Любовь и доблесть

22
18
20
22
24
26
28
30

Машина взлетела; лес помчался под плоскостями и ушел куда-то вниз: пилот заложил вираж и пошел на высоту.

Гена сидел белый как полотно, зажав губами сигарету, чиркал и чиркал колесиком зажигалки, безуспешно пытаясь добыть огонь. Наконец ему это удалось; не отрывая сигареты от губ, он спалил ее на две трети, окутавшись дымом, как притушенный Горыныч, выдохнул:

– Ну-е-о... – Посмотрел на Данилова:

– Ну ты снайпер. А чего всех не перекосил? Мог бы!

– Мама не велела.

– А они бы нас порешили? – Гена указал коротким пальцем на застрявшие в обшивке пули.

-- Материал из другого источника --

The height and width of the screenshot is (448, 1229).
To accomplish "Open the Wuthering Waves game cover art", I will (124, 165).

– Издержки профессии, – пожал плечами Данилов, добавил язвительно:

– Жить всем надо.

Пилот, отдав штурвал штурману, вышел из кабины:

– Ну че, живы?

Не дождавшись ответа, выдернул изо рта у Гены сигарету, докурил в одну затяжку. Бросил:

– Ты что-то вообще сегодня... Не в тире стреляешь, мля! Попадать нужно.

– Да так вышло, Михалыч.

– Ну-ну. Хорошо хоть гранатометчика срезал грамотно. А то бы – гайки.

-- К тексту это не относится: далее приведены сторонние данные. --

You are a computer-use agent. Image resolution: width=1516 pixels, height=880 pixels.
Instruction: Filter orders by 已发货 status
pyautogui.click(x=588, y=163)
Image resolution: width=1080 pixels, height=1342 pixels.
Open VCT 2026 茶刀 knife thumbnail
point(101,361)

Гена бросил взгляд на Данилова: тот скромно молчал, уставившись в переборку. Михалыч понял взгляд по-своему:

– И то правда. А что, Олег, доплескаем емкость?

Данилов только кивнул. Он и сам чувствовал напряжение: уж очень давно не попадал в переделки.

Выпили. Покурили. Михалыч ушел в кабину.

– Вот так! Это ведь Михалыч сам напортачил! Подскоков тут что грязи, и одна полянка на другую похожа, как две сучки одного помета! А он нет чтобы присмотреться, плюхнулся, будто к теще на варенье! И туда же, учит! Ты слышал?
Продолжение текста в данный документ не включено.